3. It is also claimed that if Section 36, Article I, of our Constitution should be construed so as to prevent the manufacture of intoxicating wine for the maker’s own use, it is violative of the 14th amendment to the national Constitution. This contention is not new and is disposed of in Mugler v. Kansas, 123 U. S. 653 (31 L. Ed. 205, 8 Sup. Ct. Rep. 273), wherein Mr. Justice Hablan, speaking of the attitude of the courts toward legislation of this character observes:

If, therefore, a state deems the absolute prohibition of the manufacture and sale, within her limits, of intoxicating liquors for other than medical, scientific, and manufacturing purposes, to be necessary to the peace and security of society, the courts cannot, without usurping legislative functions, override the will of the people as thus expressed by their chosen representatives.

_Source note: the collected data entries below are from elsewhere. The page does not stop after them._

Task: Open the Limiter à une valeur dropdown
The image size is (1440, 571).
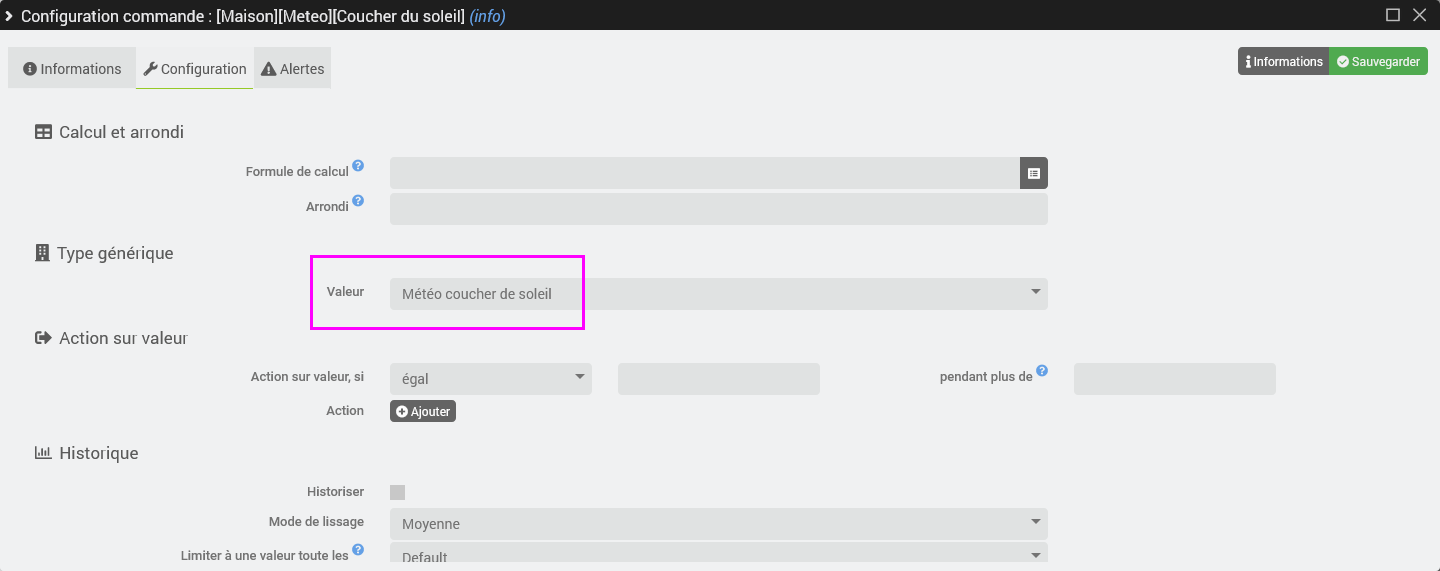Action: [718, 556]
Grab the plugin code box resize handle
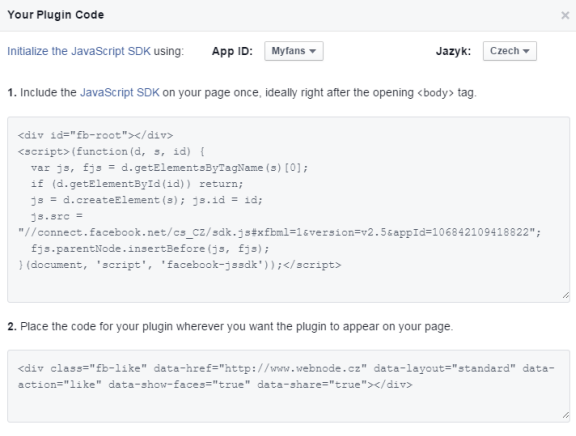The height and width of the screenshot is (436, 576). (x=566, y=415)
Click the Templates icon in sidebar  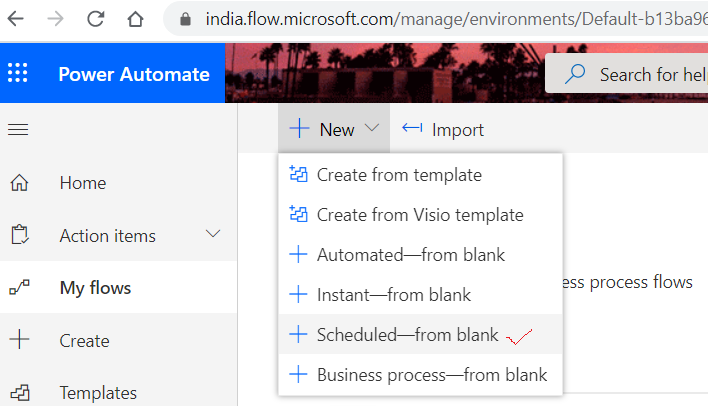(x=18, y=393)
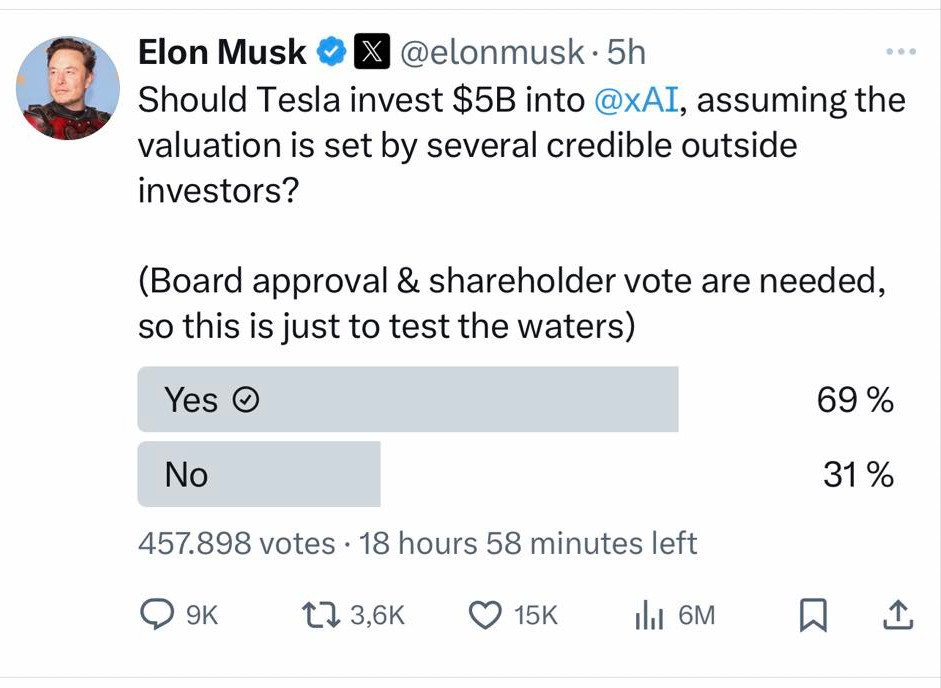Viewport: 941px width, 688px height.
Task: Select the Yes poll option
Action: click(x=407, y=400)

They have nothing to do with the mere policy of legislation. Indeed, it is a fundamental principle in our institutions, indispensable to the *44preservation of public liberty, that one of the separate departments of government shall not usurp powers committed by the constitution to another department. And so, if, in the judgment of the legislature, the manufacture of intoxicating liquors for the maker’s own use, as a beverage, would tend to cripple, if it did not defeat, the effort to guard the community against the evils attending the excessive use of such liquors, it is not for the courts upon their views as to what is best and safest for the community, to disregard the legislative determination of that question. So far from such a regulation having no relation to the general end sought to be accomplished, the entire scheme of prohibition, as embodied in the constitution and laws of Kansas, might fail, if the right of each citizen to manufacture intoxicating liquors .for his own use as a beverage were recognized. Such a right does not inhere in citizenship. Nor can it be said that government interferes with or impairs any one’s constitutional rights of liberty or of property, when it determines that the manufacture and sale of intoxicating drinks, for general or individual use, as a beverage, are, or may become, hurtful to society, and constitute, therefore, a business in which no one may lawfully engage. Those rights are best secured, in our government, by the observance, upon the part of all, of such regulations as are established by competent authority to promote the common good. No one may rightfully do that which the law-making power, upon reasonable grounds, declares to be prejudicial to the general welfare.”

No doubt, to many of our citizens accustomed to the use of wine as a table beverage to the same extent that others have used tea or coffee or milk, such extreme legislation may seem drastic and harsh. It certainly seems so to the writer, but whatever may be our individual opinions they must yield to the mandates of the law.

*45The question is not as to the policy of the law, but as to the power to enact it, and this being found to exist the judgment will be affirmed. Affirmed.

Me. Justice Mooee, Me. Justice Beau and Me. Justice Me Cam ant concur.